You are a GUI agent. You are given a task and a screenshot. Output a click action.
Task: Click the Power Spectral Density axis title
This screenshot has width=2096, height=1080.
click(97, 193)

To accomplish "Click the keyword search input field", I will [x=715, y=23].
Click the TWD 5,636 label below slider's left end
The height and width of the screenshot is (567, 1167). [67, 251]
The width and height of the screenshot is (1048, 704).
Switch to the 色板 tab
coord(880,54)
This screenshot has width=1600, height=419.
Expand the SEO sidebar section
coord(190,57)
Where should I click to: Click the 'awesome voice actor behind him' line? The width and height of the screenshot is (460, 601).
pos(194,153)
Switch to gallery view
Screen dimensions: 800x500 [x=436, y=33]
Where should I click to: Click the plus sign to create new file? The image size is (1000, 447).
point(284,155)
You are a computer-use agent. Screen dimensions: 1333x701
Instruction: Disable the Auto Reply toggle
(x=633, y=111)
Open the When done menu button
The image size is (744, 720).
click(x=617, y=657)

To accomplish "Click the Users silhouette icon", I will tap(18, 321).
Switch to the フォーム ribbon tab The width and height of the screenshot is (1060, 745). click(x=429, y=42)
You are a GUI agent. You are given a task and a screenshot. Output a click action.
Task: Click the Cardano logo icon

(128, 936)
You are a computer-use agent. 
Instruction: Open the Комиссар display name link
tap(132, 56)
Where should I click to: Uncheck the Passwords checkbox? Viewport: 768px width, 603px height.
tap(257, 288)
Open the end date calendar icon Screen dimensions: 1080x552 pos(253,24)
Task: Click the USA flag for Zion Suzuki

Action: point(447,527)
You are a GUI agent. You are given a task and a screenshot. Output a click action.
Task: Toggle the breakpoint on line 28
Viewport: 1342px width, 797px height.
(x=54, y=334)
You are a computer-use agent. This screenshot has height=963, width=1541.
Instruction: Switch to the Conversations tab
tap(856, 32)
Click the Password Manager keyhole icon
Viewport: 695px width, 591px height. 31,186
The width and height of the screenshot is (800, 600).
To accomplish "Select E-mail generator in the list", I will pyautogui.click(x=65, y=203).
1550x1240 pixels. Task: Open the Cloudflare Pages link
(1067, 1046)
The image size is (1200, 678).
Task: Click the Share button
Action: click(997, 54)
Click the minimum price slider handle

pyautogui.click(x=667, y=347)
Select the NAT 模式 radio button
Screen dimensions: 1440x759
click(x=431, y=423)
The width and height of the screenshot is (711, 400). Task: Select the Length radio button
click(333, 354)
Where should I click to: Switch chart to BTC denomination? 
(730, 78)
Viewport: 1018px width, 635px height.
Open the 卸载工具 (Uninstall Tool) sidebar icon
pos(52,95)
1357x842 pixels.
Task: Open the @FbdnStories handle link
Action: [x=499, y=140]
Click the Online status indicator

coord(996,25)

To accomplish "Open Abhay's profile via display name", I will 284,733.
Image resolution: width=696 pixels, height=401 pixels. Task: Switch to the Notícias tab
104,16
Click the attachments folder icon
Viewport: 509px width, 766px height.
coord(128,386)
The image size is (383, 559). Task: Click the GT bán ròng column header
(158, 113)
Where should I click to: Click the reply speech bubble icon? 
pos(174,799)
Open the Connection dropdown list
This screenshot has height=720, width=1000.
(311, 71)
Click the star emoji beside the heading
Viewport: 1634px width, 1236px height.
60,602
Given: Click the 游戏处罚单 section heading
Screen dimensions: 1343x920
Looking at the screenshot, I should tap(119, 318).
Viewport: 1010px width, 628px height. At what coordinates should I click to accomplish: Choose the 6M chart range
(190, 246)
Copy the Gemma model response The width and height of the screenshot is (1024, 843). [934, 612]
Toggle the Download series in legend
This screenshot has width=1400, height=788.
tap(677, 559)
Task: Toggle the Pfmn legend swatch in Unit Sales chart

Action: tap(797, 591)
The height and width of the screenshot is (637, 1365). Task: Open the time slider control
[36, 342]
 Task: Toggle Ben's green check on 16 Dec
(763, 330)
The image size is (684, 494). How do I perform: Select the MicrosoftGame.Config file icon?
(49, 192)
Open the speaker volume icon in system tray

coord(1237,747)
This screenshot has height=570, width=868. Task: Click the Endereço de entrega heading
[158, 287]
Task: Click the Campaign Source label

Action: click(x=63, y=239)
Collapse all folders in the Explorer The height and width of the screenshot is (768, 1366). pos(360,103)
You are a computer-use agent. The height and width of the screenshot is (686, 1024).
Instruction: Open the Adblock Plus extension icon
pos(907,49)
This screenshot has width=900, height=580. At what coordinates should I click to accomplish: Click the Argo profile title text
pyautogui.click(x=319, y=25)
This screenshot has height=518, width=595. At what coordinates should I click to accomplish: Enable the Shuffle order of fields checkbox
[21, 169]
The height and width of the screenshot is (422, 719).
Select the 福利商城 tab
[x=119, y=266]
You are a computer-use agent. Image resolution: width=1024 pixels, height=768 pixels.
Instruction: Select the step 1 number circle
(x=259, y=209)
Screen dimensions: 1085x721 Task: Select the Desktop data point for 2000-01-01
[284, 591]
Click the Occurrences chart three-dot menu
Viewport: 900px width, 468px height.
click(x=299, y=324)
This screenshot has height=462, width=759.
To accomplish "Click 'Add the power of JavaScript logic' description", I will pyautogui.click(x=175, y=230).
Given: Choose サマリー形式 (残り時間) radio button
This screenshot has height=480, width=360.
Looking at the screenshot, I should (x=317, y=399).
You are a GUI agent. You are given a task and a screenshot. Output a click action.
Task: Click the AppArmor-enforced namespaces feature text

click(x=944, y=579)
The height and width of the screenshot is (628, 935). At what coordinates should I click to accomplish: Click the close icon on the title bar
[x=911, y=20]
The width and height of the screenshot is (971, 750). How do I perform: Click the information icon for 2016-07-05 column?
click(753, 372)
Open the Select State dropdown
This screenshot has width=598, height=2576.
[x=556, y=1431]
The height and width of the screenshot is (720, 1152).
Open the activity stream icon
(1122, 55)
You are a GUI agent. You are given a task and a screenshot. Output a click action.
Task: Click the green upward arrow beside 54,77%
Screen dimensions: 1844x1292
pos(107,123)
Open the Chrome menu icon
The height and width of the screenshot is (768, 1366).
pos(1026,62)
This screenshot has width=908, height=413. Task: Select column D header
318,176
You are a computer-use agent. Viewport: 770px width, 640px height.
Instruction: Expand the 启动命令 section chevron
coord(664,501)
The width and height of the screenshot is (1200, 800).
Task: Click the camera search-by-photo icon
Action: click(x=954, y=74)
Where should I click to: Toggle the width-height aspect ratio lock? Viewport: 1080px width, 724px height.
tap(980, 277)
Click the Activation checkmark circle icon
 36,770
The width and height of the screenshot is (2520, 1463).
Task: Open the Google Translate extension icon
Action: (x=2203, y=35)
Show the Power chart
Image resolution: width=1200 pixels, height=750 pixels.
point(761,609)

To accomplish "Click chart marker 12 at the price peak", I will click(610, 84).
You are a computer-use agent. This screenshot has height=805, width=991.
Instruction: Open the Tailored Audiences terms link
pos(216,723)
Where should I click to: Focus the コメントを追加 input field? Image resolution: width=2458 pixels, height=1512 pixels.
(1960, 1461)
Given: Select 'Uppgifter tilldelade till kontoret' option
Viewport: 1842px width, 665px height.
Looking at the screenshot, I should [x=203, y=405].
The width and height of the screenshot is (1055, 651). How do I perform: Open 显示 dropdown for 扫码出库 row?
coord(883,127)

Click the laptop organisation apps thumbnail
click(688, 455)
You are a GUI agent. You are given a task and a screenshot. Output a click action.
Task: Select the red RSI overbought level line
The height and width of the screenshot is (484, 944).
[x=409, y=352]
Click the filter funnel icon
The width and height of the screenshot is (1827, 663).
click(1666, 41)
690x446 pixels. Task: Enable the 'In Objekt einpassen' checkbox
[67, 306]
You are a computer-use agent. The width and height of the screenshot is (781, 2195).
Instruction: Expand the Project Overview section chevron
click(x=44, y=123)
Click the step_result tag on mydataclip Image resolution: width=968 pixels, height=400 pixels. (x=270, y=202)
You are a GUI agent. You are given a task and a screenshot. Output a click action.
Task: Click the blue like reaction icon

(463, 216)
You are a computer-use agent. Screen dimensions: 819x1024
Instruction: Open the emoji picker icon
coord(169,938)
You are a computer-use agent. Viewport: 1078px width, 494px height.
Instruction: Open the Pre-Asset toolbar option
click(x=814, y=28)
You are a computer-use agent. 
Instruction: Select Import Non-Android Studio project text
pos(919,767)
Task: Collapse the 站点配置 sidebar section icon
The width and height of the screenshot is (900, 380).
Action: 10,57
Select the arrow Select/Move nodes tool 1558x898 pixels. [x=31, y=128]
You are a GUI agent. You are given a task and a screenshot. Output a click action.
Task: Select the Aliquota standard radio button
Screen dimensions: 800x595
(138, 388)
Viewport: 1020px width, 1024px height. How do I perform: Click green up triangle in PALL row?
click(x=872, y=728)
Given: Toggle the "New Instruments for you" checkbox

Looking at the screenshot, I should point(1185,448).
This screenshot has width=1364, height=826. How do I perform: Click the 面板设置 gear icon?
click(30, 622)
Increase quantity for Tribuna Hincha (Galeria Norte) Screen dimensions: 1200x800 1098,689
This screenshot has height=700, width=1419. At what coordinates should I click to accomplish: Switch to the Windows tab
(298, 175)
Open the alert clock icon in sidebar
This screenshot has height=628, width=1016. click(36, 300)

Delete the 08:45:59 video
-*-*-
What this task involves: Report each line above that includes the string "will".

Exercise answer:
To accomplish "Click the keyword search input field", I will [x=715, y=23].
To accomplish "Click the Users silhouette icon", I will tap(18, 321).
To accomplish "Select E-mail generator in the list", I will pyautogui.click(x=65, y=203).
To accomplish "Open Abhay's profile via display name", I will 284,733.
To accomplish "Click 'Add the power of JavaScript logic' description", I will pyautogui.click(x=175, y=230).
To accomplish "Click chart marker 12 at the price peak", I will click(610, 84).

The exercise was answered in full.